A pesar de que Ucrania ha invertido gran parte de sus recursos en impulsar su propia industria militar, aún depende en gran medida de las armas de los aliados occidentales. De hecho, Kiev se sirvió también de misiles de crucero Storm Shadow, de fabricación británica, para alcanzar el cuartel general del 8.º Ejército de Armas Combinadas de Rusia en Donetsk. En los últimos meses, y ante los nulos avances en la arena diplomática, los ataques rusos contra el país invadido se han recrudecido y las cifras de civiles muertos van en aumento. Kiev trata de responder atacando infraestructuras clave para la industria militar o energética del enemigo.

En el frente de batalla, las tropas del Kremlin siguen empujando tanto en el norte, hacia la región de Sumi, como en la región del Donbás, y continúan su avance cerca de Kupiansk (Járkov) y el oeste de la región de Zaporiyia. Por ahora, según apunta el Instituto para el Estudio de la Guerra (ISW, por sus siglas en inglés), el principal esfuerzo ruso se concentra actualmente en el óblast de Járkov, donde las tropas invasoras tratan de hacer retroceder al Ejército ucraniano desde la frontera con la región rusa de Bélgorod y acercarse a la ciudad de Járkov para que esté dentro del rango de alcance de su artillería.

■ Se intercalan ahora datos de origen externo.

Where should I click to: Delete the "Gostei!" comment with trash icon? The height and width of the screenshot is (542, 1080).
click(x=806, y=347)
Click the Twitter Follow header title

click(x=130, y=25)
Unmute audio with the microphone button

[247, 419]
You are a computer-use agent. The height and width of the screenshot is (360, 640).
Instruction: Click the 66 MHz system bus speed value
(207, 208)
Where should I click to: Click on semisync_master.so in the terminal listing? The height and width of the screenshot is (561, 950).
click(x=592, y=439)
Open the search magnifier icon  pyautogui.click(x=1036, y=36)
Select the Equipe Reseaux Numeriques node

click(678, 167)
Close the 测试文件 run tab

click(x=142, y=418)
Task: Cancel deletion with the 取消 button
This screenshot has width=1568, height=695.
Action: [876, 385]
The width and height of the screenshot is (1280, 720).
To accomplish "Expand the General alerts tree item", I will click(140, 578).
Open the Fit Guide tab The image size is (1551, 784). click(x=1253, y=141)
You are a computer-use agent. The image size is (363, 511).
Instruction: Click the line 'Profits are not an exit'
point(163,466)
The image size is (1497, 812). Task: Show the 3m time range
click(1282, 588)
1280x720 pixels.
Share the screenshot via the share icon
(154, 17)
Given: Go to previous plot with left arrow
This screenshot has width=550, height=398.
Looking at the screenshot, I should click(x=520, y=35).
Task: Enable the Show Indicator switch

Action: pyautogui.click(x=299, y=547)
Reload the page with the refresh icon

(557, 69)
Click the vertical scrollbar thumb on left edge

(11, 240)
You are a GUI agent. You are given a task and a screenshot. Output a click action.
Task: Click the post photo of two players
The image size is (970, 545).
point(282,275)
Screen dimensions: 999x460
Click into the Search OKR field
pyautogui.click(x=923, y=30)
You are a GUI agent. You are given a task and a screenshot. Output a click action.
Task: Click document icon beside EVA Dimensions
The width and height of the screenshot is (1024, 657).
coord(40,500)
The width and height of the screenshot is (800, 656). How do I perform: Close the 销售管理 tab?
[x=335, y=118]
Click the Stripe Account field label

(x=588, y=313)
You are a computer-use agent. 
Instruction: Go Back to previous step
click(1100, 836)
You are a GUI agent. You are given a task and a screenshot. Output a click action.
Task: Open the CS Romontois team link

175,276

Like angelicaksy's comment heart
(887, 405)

La web de monitoreo DeepState calcula que, en el mes de junio, Moscú ha logrado hacerse con más de 500 kilómetros cuadrados de territorio ucraniano. Las ganancias en el terreno de batalla le habrían costado a Rusia la vida de 1.020.980 soldados desde el inicio de su invasión a gran escala el 24 de febrero de 2022, según datos ofrecidos por el Estado Mayor de las Fuerzas Armadas Ucranianas (AFU). En el bando ucraniano, el pasado mes de febrero, su presidente Volodimir Zelenski reconoció en una entrevista con la cadena estadounidense NBC News que más de 46.000 soldados ucranianos han muerto en el campo de batalla. El Kremlin, sin embargo, eleva esa cifra a más de 400.000 uniformados fallecidos desde el inicio de la guerra hace ya más de tres años.